Materiali e metodi: Questa sintesi narrativa e basata sui dati attinge a recenti meta-analisi di alta qualità e a grandi serie cadaveriche e operatorie focalizzate sulle varianti del RLN, inclusa la ramificazione extralaringea, il nervo laringeo non ricorrente (NRLN) e i rapporti neurovascolari e legamentosi. Le stime di prevalenza aggregate e l'affidabilità dei punti di riferimento sono riportate dagli studi originali senza ricalcolare le dimensioni dell'effetto.
Risultati: Una meta-analisi di 28.387 nervi ha riscontrato ramificazione extralaringea in circa il 60% dei RLN complessivamente, con tassi più alti nelle coorti cadaveriche rispetto a quelle operatorie. Grandi dati aggregati su 14.269 nervi hanno confermato una marcata asimmetria laterale nel rapporto RLN-arteria tiroidea inferiore, con i nervi di sinistra prevalentemente posteriori e quelli di destra più spesso anteriori o tra i rami arteriosi.

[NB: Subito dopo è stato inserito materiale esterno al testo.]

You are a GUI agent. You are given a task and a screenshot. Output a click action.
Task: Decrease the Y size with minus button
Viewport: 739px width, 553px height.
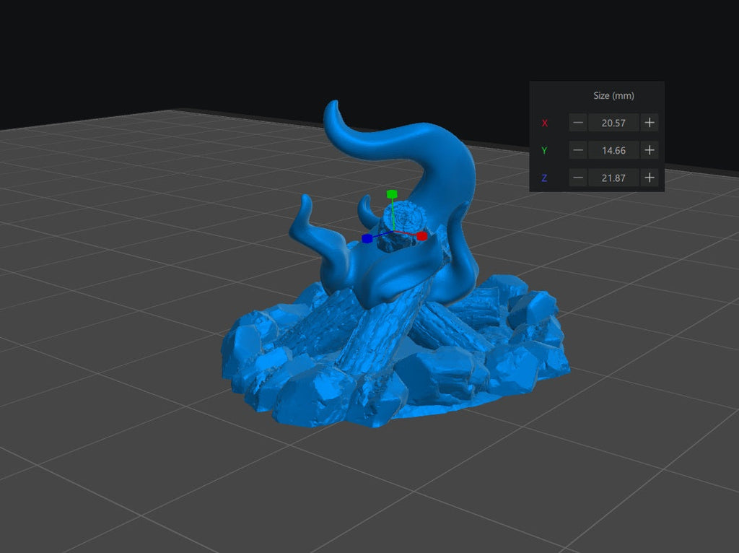[x=578, y=150]
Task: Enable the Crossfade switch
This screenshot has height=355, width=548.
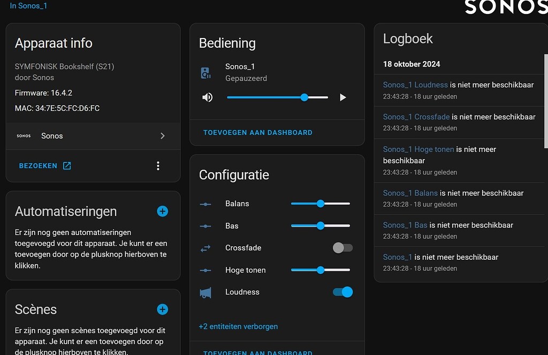Action: tap(343, 248)
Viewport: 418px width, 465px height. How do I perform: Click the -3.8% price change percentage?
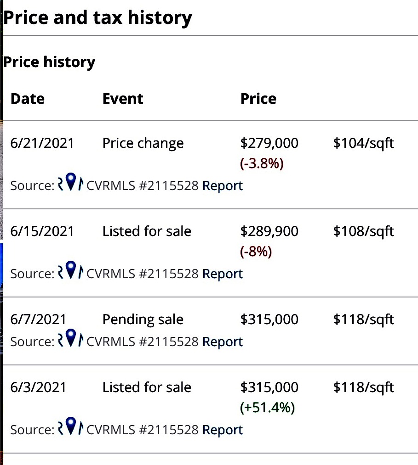coord(262,163)
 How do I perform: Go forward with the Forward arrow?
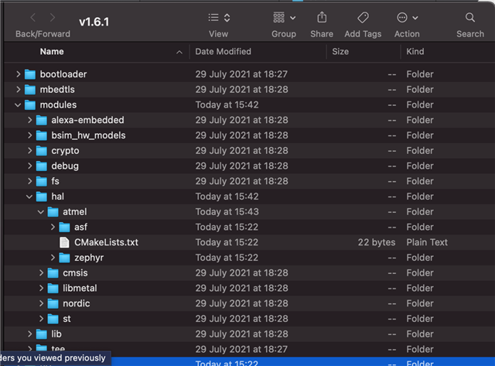pos(52,18)
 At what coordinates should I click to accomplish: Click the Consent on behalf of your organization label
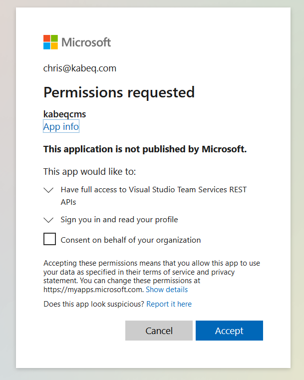coord(131,240)
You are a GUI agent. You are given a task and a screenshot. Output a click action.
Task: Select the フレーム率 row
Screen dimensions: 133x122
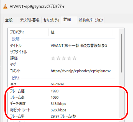tap(63, 116)
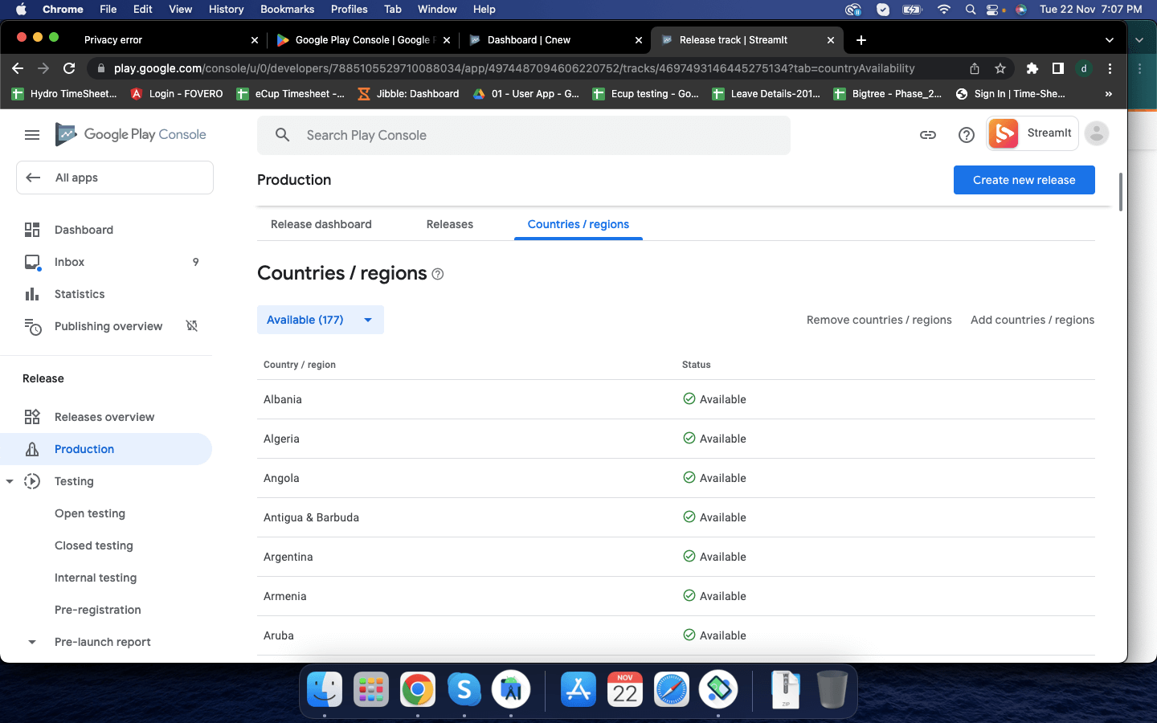Switch to the Releases tab
Screen dimensions: 1157x723
point(449,224)
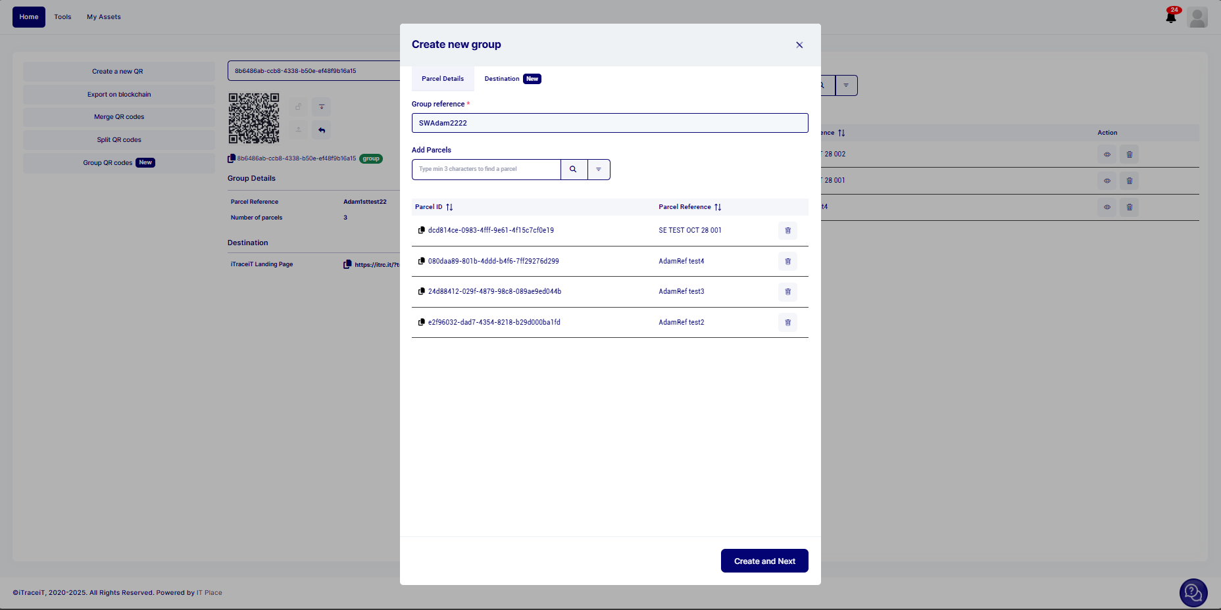Sort the list by Parcel Reference

point(718,207)
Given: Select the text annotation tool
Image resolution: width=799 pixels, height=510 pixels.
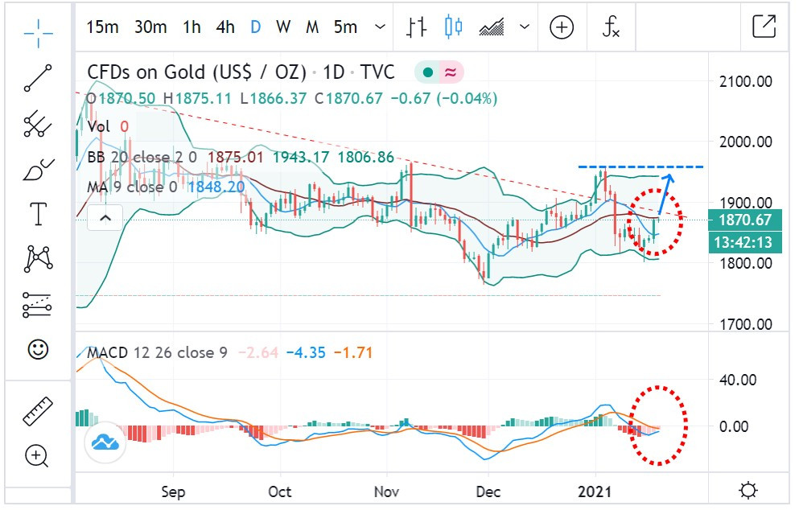Looking at the screenshot, I should (38, 214).
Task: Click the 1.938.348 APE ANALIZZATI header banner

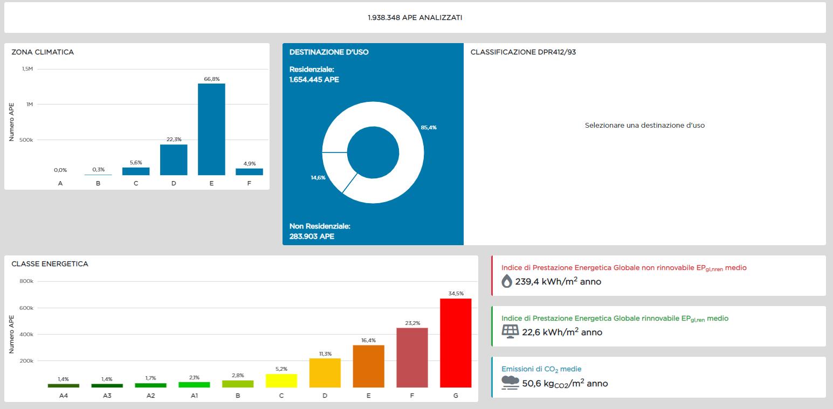Action: pyautogui.click(x=415, y=18)
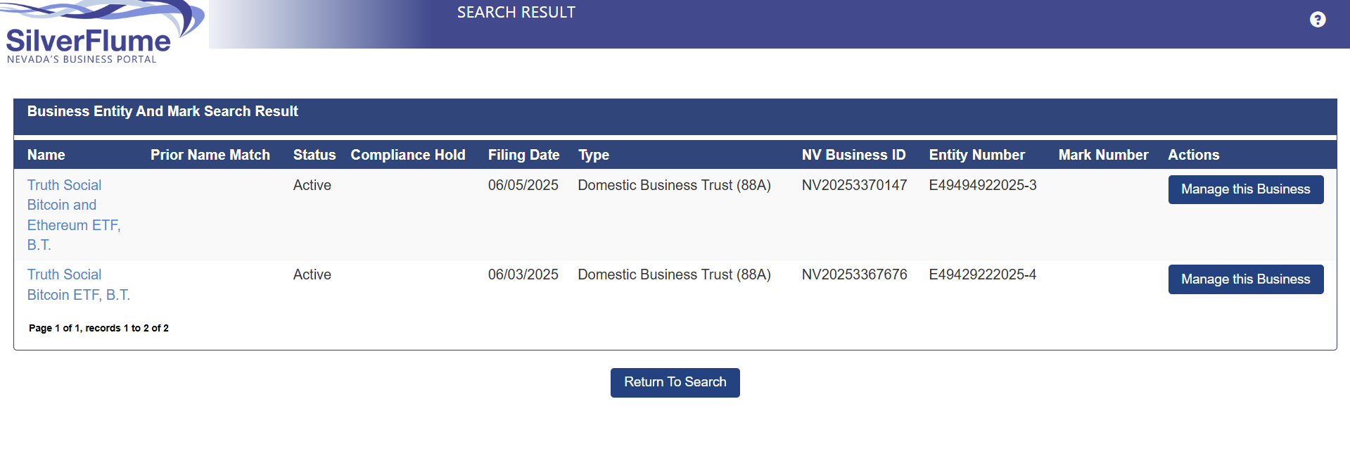The width and height of the screenshot is (1350, 468).
Task: Click the SilverFlume logo
Action: coord(98,35)
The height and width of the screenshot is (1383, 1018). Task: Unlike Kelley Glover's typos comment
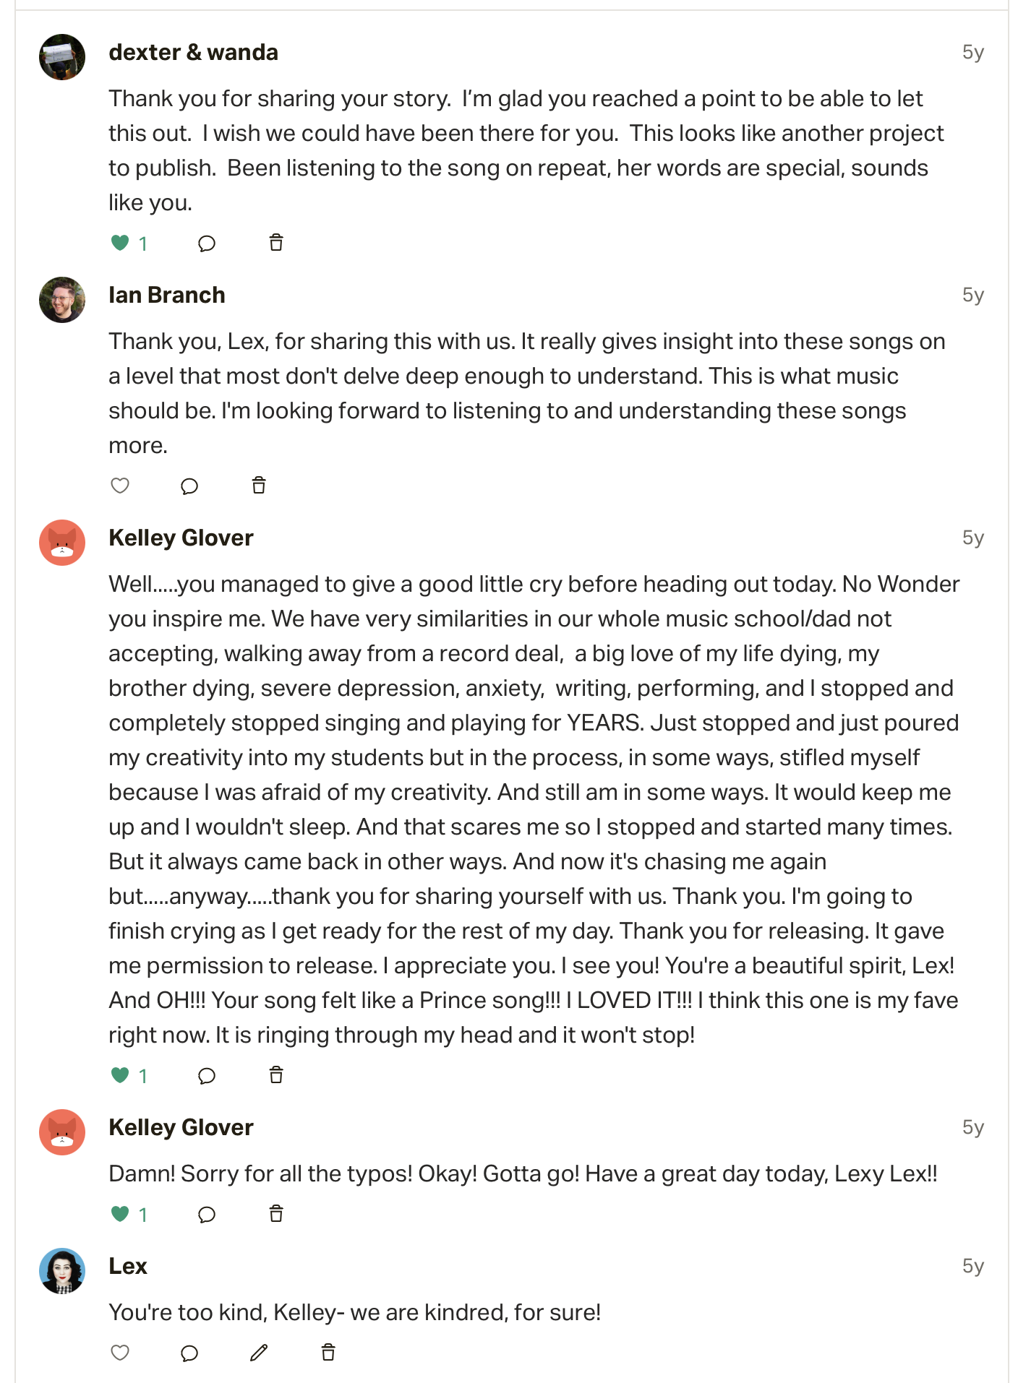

Studi cadaverici e intraoperatori sui punti di riferimento hanno mostrato che circa due terzi dei nervi ascendono nel solco tracheoesofageo, mentre oltre la metà entra in contatto con il legamento di Berry e una piccola ma importante minoranza lo attraversa. L'NRLN rimane raro, con una prevalenza aggregata di circa lo 0,7% a destra e una forte associazione con un'arteria succlavia aberrante.
Conclusioni: L'anatomia del RLN è più variabile di quanto suggeriscano le descrizioni classiche, ma la frequenza e la distribuzione di specifiche varianti sono ora quantificate da dati meta-analitici. L'identificazione sistematica del nervo lungo il solco tracheoesofageo, la consapevolezza della frequente ramificazione extralaringea e dei rapporti asimmetrici RLN-arteria, e lo screening preoperatorio per NRLN in presenza di anomalie arteriose possono ridurre significativamente il rischio di lesione nervosa.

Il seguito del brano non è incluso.